=== ФРАГМЕНТ СТРАНИЦЫ ===

Над интеллектуальным миром Византии довлела традиция поведения и оценок. Чтобы принадлежать к интеллектуальной элите, viri literati должны были владеть высоким искусством литературного жанра: панегирик и памфлет требовали разных слов. Нарушение жанровых законов могло быть сочтено проявлением невежества. Этим также может быть объяснено лавирование между императорским троном, мэтрами литературных салонов и потребностью словом предотвратить беду. Объективно византийские писатели соединяли в своих сочинениях традиционное и глубоко спрятанное индивидуальное отношение к тому, о чем они писали. Радикальность и порой даже революционность некоторых оценок ломались в их же сознании о монолит сложившейся догмы, а добрые побуждения утопали в многословии.
Можем ли мы доверять сочинениям византийских авторов в их оценках социального, экономического и политического состояния страны? Разумеется, современникам событий необычайно трудно до конца понять события текущего дня. Для того, чтобы оценить каждодневность как процесс, необходимо подняться над Временем, но это дается свыше и крайне редко. Адекватного отражения эпохи нельзя требовать от современников событий, так как каждый из пишущих мог обратиться лишь к отдельным явлениям, которые были ему ближе и волновали прежде всего его самого и людей его круга. Там, где не хватало информированности в том или ином вопросе, автор компенсировал ее традицией, а она порой несла опыт многовековой давности.
Собираясь реконструировать общество по письменным памятникам эпохи, в изучении социально-экономических процессов резоннее обращаться к документальным источникам, прежде всего актам, зафиксировавшим купли-продажи, завещания, наследования, дарения, переписи владений и размеры налогов. Сочинения интеллектуалов дают здесь незначительный материал, ибо информативная наполненность их сочинений незначительна. Однако в изучении духа времени, культуры и идеологии общества византийская риторика, как и все нарративные сочинения, незаменима.

=== ИЗВЛЕЧЁННЫЕ СВЕДЕНИЯ ===

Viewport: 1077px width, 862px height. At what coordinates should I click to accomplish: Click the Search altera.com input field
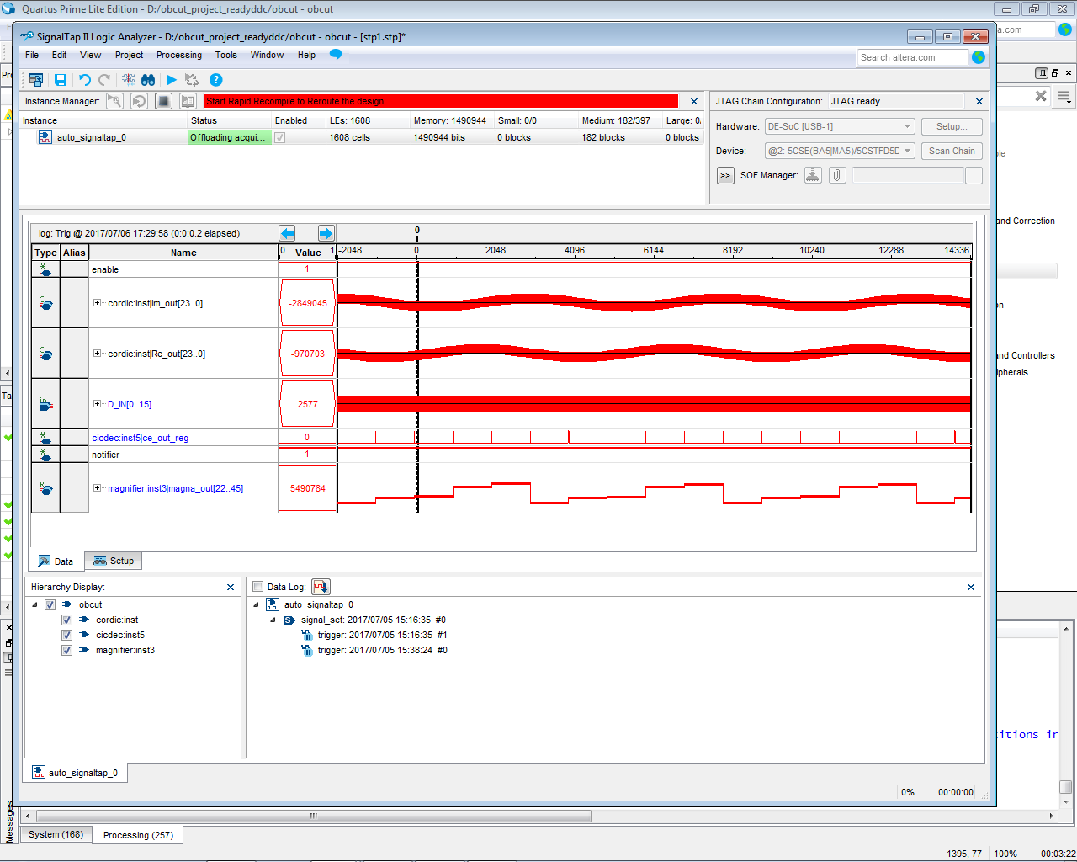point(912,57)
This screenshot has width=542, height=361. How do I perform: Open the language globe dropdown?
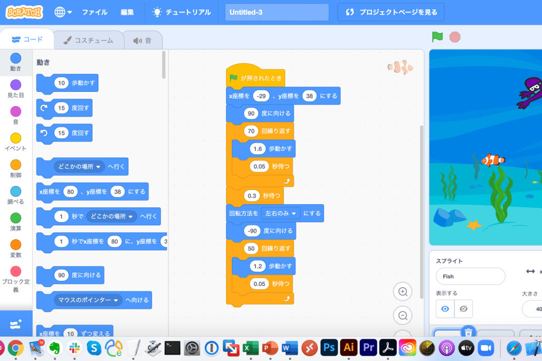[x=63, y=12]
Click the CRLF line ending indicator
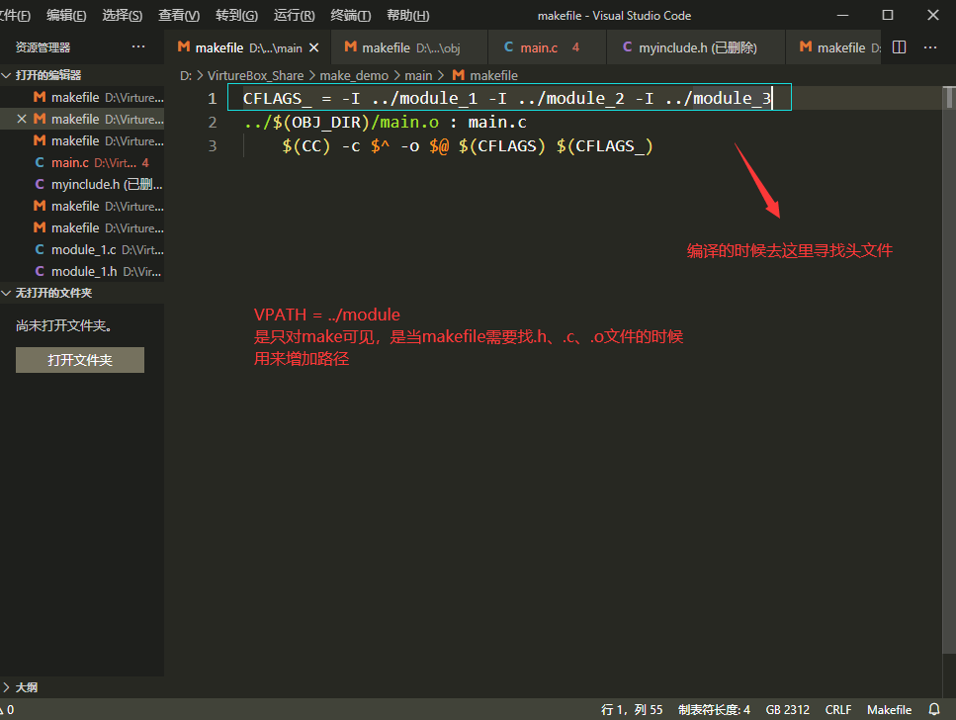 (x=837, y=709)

===
=== ИЗВЛЕЧЁННЫЕ СВЕДЕНИЯ ===

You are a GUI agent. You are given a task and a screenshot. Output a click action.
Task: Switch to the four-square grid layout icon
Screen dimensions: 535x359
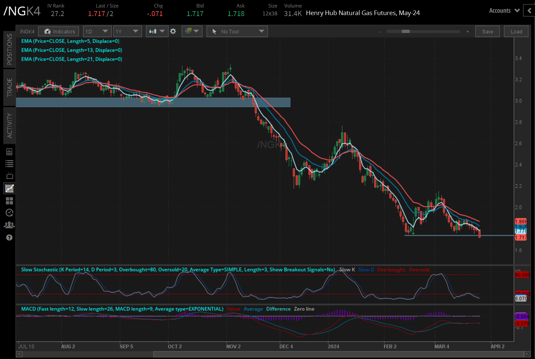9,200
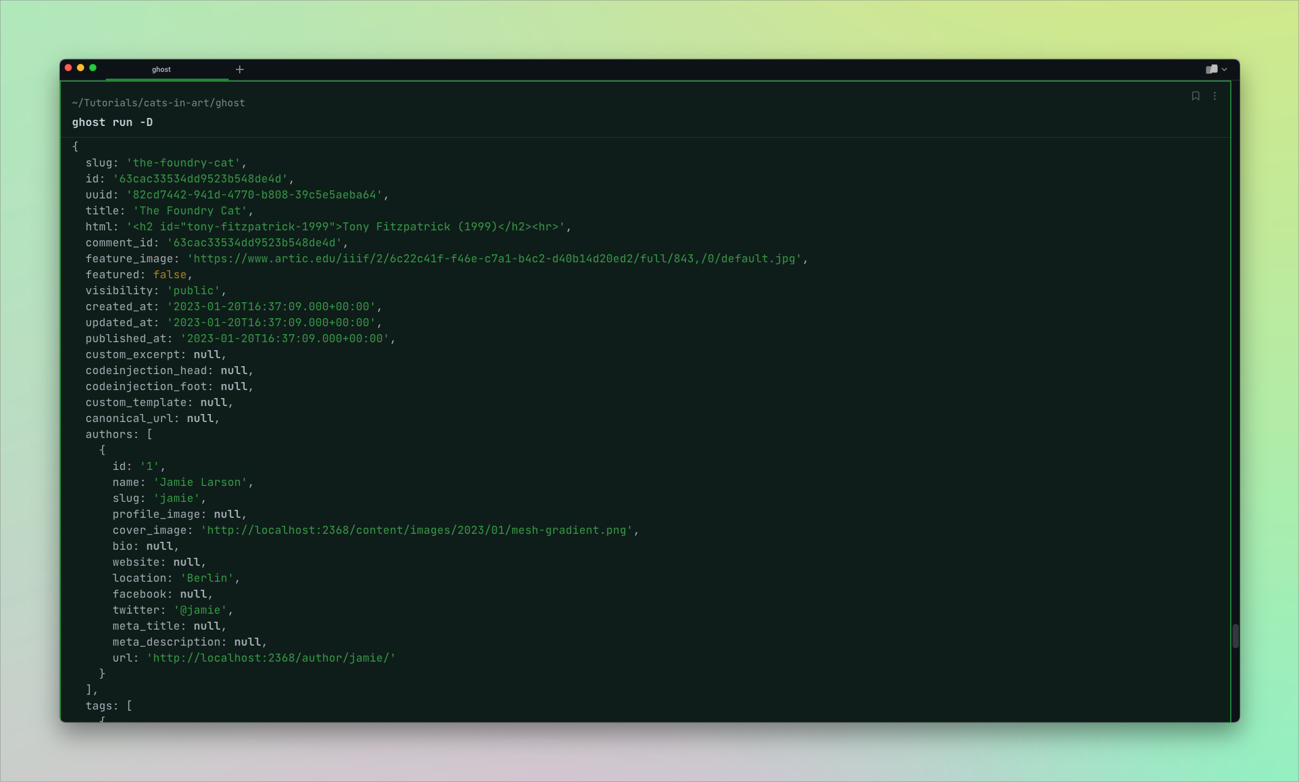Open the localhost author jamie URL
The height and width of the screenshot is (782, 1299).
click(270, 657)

===
=== ИЗВЛЕЧЁННЫЕ СВЕДЕНИЯ ===

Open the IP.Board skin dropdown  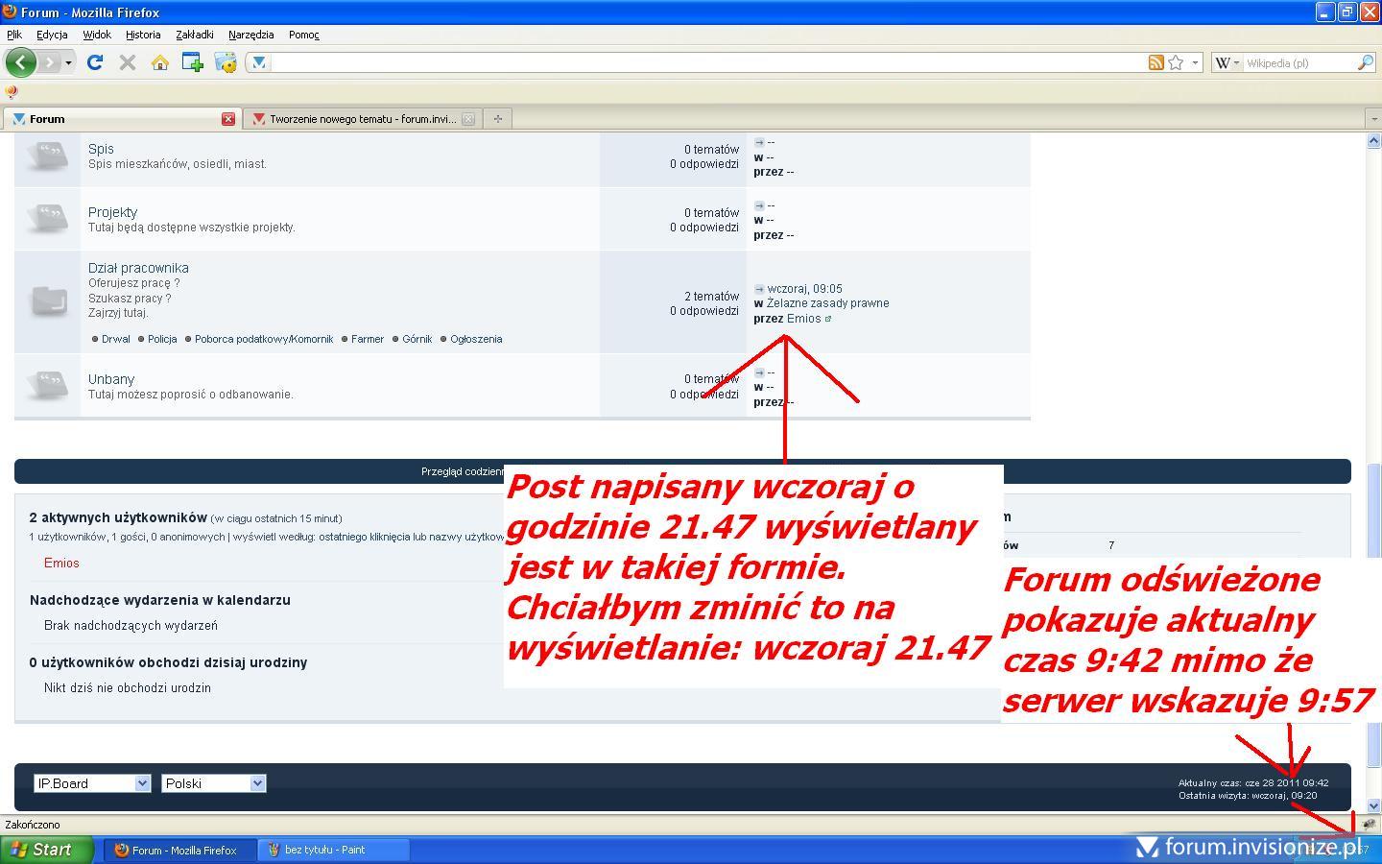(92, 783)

===

* _ИНСТРУКЦИИ К УПРАЖНЕНИЮ_:
• a. Ответьте на вопросы по отрывку о византийских писателях, каждый ответ с новой строки и с той же пометкой:
(i) Какие два литературных жанра, по словам отрывка, требовали разных слов?
(ii) Чем автор восполнял недостаток информированности в том или ином вопросе?
(iii) К каким источникам резоннее обращаться при изучении социально-экономических процессов?
• b. Продолжите отрывок о византийских писателях после его последнего предложения.
Записи представляют собой отдельный материал.

* _ОТВЕТЫ ПО ПОРЯДКУ_:
• a.
(i) Панегирик и памфлет.
(ii) Традицией.
(iii) К документальным источникам, прежде всего к актам.

• b.
Без сомнений, любое письмо, трактат, энкомий или псогос отмечены в высшей степени субъективными оценками. На тональность сочинения влияет все — погода, состояние здоровья, благополучие близких и, наконец, настроение, с которым автор берет в руки перо. Но все это, косвенно отраженное в написанном сочинении, тоже очень важно для нас, людей другой эпохи, чтобы ощутить то далекое и близкое, что характеризует время, к которому мы обратились. Без человека и всего человеческого, что ему присуще, нет истории.
Несмотря на малую степень информативности и значительную субъективность, сочинения византийских интеллектуалов передают боль и страдания общества, а их авторы стремятся найти выход из трудной общественной ситуации. Испокон веков свое предназначение интеллектуалы усматривали в служении обществу. Хотя они представляли малую группу в населении империи, забота о стране и народе осознавалась ими, как их обязанность и прерогатива.
Византийские интеллектуалы выполнили свою миссию духовных посредников между греко-римским и современным миром. Аккумулируя ценности античной духовности, они способствовали трансляции византийской образованности в другие земли и эпохи. Та замкнутость византийской культуры, с которой боролись византийские интеллектуалы, была разомкнута после гибели империи, однако своим излучением вовне византийская цивилизация во многом обязана своим интеллектуалам, не дожившим до этого времени.
При чтении этой книги может показаться, что ее автор где-то не так понял византийского писателя, в чем-то обратил свое, сегодняшнее, в прошлое. Вполне возможно. Абсолютной адекватности понимания трудно достигнуть даже в отношении своего современника. Различие характера образования, стереотипов мышления и поведения является, конечно, неким барьером, преодолеть который нелегко. Однако, преодолев — более или менее успешно— этот барьер, осознаешь близость судеб, ситуаций, ошибок, составляющих то, что называется историческим опытом, в частности, опытом современной интеллигенции. Особенно это волнует, когда, миновав расстояние в шесть столетий, еще раз убеждаешься, в какой степени Россия унаследовала как положительный, так и печальный опыт Византии.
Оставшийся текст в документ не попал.